The good week went well. I was out of bed every morning at 0700 and had the little man fed, the girls breakfast in their tummies and worked out! I managed to get us all ready for the day by lunchtime! That's a big accomplishment for me seeing as how that includes 2 feedings for Alden, my work out and some "school" time for the girls. School time has been fun for the girls and a nice way for me to work with them and their letters, numbers, coloring, and even writing (at least for Ivie). It's not much more than just coloring pages and writing sheets, but it's fun for us all. Ivie likes to call me "Teacher Mommy" when we have that time. Ivie can write her name! I'll admit it's not quite up to a kindergarten standard, but it's still cute. We're practicing with her writing the letters in order, rather than just randomly on the paper. She's getting it though. Also, she is starting to recognize letters elsewhere. She may not always know what the letter is called, but she can associate it with words/people. For example, she saw a "T" and right away told me "That's for Taylor"! She also asks, a lot more, about what letters go with different words. Elly really enjoys coloring and making circles. It's quite cute watching her. I have to admit that I haven't been as good about her coloring because she has made her mark all over the house (tables, walls, fireplace, lamps, etc), so I get a little scared with crayons in her hands. But, I guess her having the appropriate medium will help her to keep the markings where they're supposed to be.

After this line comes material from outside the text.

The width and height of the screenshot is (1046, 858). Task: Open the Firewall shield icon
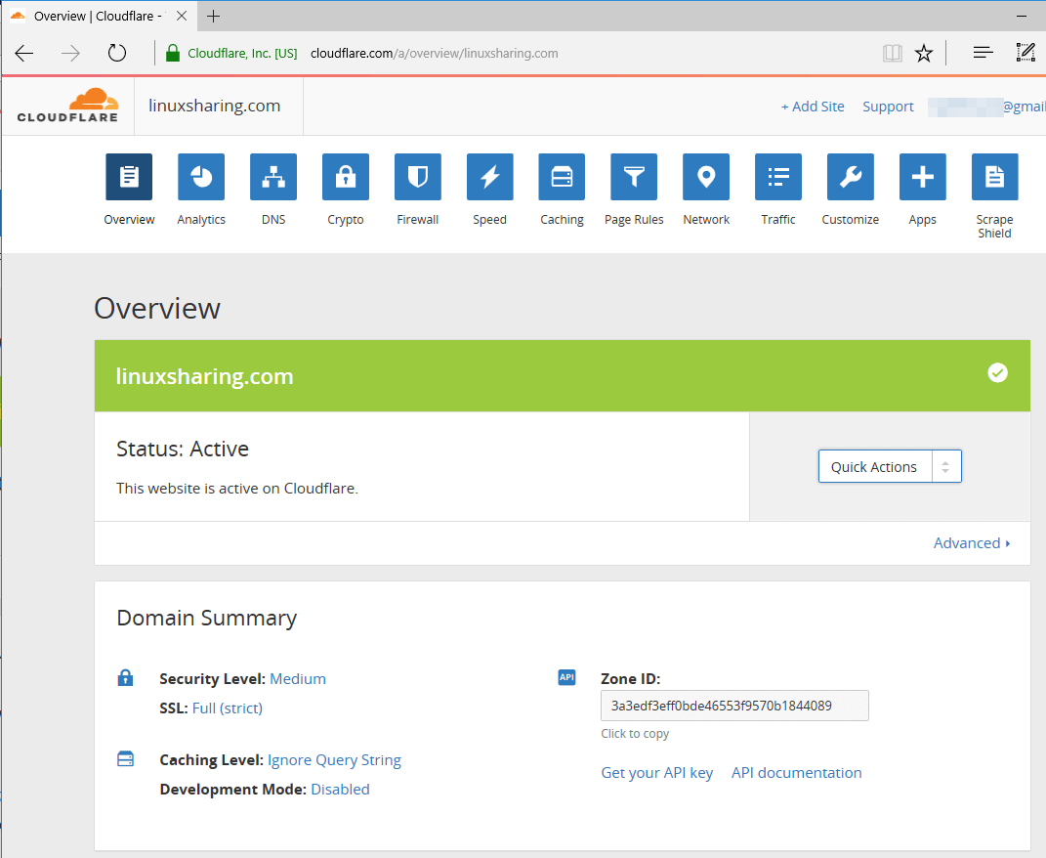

And the bad week, well, I just didn't put the effort into it. Sunday delivered some overwhelming/hard to grasp news from the family, and I let that dictate how the rest of the week would go. Add to that Ivie being sick, a couple of appointments, and I felt like I had all I could handle. We did have some good snuggle, lounge around the house, time, but nothing overly productive. Today, though, the girls had some more "school" time and it was motivating me to get myself in gear for this week. So, we'll just move forward and try some more. I am really trying hard and not focusing on the past, especially when I feel like a failure, and just telling myself to move forward and try again.
Deep breaths, but I am still breathing.
2 comments:
You are NOT a failure. That is a lie. Hope things are working out on the family front.
Great job! Don't worry about the days that don't go so well. That's why God gave us nights--so we could start each day new again. :) To start, give yourself one small goal each day--like doing school with the girls--and once that becomes routine you can add a new goal each day. Don't try to tackle your whole goal list in one month!! :)
Still praying for you guys and I'll let you know when we'll be coming out over Christmas!